RECORDS SUPPLIED:
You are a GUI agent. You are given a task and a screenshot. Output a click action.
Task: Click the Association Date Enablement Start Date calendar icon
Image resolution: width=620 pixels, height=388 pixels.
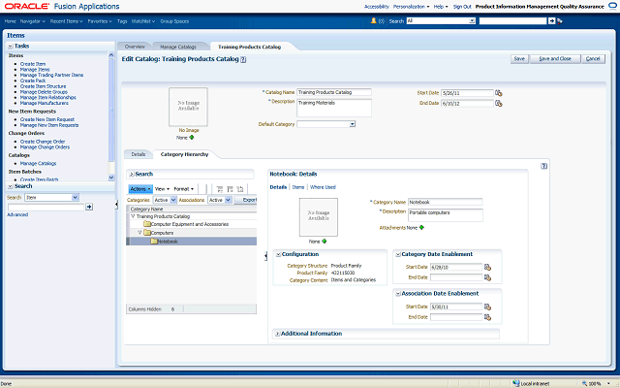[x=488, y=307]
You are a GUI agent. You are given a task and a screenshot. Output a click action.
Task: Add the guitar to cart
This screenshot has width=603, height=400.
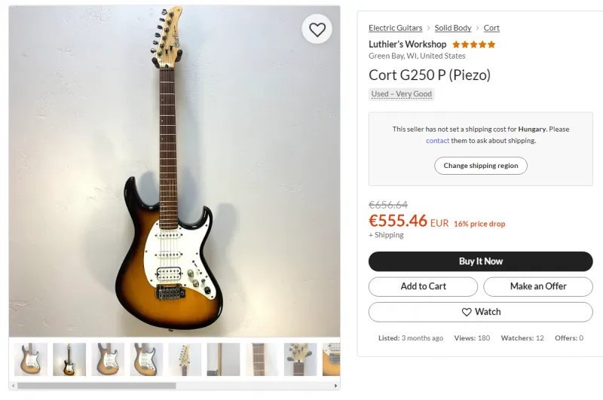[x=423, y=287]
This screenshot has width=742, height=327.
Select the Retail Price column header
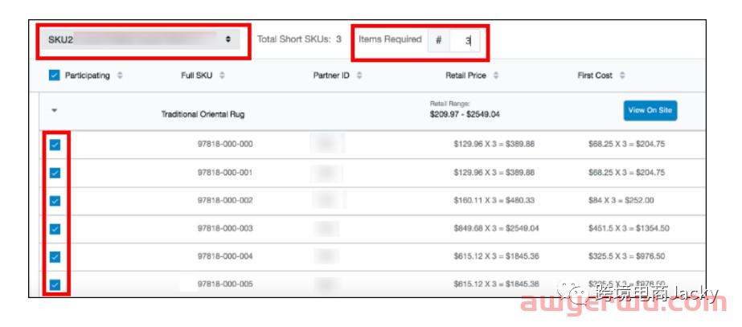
--
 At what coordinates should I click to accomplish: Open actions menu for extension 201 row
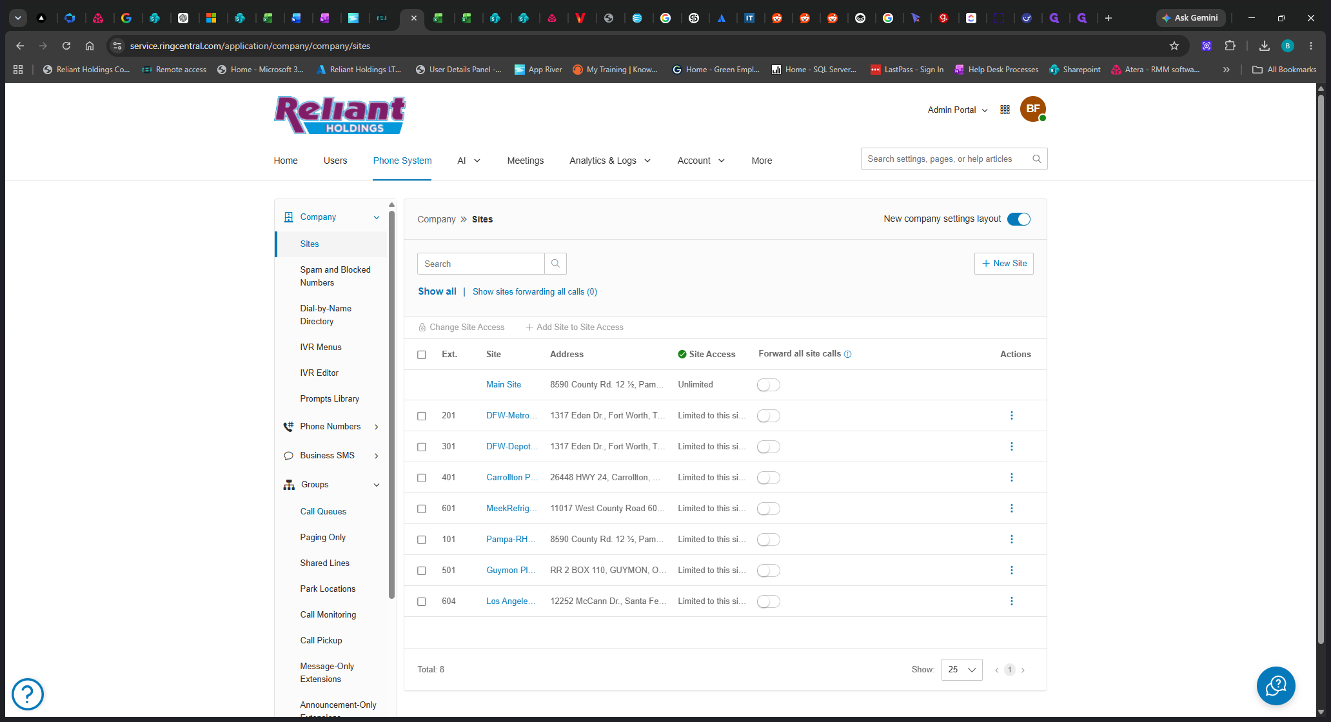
--
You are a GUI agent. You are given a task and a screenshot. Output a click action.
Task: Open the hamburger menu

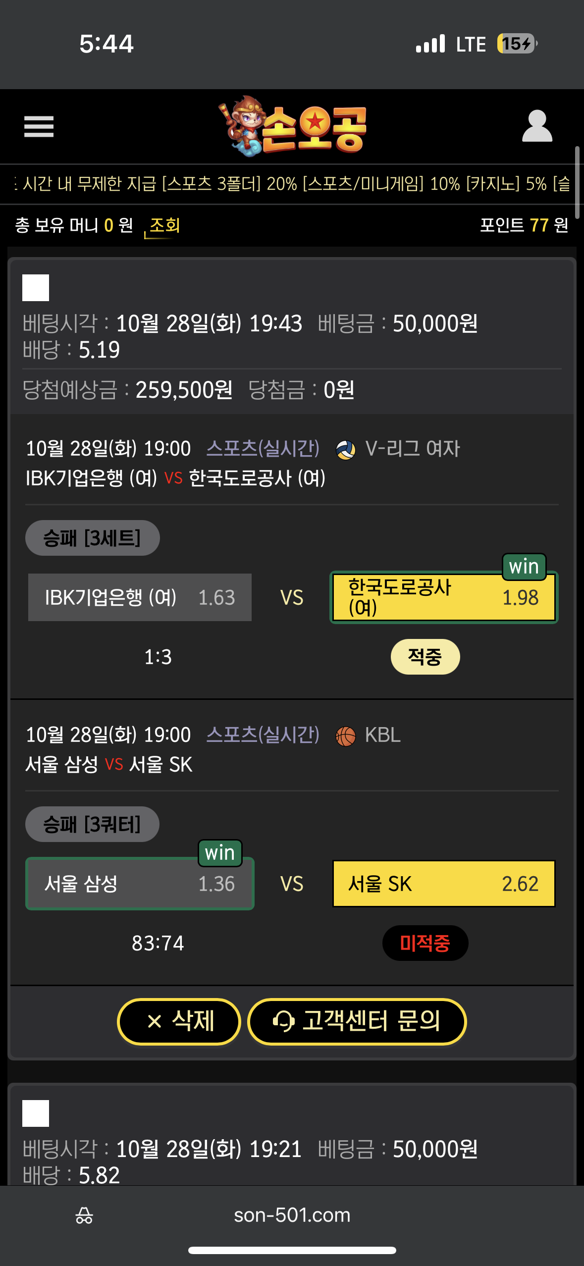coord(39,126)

YOUR OBJECTIVE: List everything from the line containing "This screenshot has width=742, height=327." down to the line containing "Select the Retail Price column header" as a numbered list, with blank lines left out.

ANSWER:
1. This screenshot has width=742, height=327.
2. Select the Retail Price column header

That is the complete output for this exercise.